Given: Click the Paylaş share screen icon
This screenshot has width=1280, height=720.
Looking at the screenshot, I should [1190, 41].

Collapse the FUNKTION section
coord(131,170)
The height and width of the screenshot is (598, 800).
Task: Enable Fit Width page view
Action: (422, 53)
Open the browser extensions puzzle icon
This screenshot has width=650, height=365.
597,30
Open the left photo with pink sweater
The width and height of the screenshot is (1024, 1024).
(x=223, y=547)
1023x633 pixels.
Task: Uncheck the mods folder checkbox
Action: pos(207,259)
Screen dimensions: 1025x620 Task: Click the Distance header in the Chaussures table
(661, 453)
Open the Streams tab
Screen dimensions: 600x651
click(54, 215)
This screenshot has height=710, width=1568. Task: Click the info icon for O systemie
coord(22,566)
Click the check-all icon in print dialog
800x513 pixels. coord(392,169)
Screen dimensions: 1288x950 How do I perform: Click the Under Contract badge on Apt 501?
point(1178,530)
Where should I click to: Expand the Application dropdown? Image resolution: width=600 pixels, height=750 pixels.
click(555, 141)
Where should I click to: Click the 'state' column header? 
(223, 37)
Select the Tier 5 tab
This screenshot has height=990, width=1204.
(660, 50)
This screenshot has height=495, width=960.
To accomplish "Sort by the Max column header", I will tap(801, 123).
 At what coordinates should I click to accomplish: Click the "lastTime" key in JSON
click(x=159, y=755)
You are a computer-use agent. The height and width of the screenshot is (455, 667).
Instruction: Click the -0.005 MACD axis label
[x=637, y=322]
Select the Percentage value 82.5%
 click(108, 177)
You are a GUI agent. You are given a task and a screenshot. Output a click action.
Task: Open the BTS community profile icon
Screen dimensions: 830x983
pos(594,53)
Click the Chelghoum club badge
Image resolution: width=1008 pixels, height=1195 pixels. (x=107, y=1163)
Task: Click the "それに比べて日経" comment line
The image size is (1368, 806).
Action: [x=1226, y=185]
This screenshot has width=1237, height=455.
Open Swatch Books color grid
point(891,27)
---+---
◆ Work to complete
Reproduce only the lines between the line containing "Click the Chelghoum club badge" and the last line of the records, those two lines included, exactly.

◆ Result of this exercise
Click the Chelghoum club badge
Image resolution: width=1008 pixels, height=1195 pixels. (x=107, y=1163)
Task: Click the "それに比べて日経" comment line
The image size is (1368, 806).
Action: [x=1226, y=185]
This screenshot has width=1237, height=455.
Open Swatch Books color grid
point(891,27)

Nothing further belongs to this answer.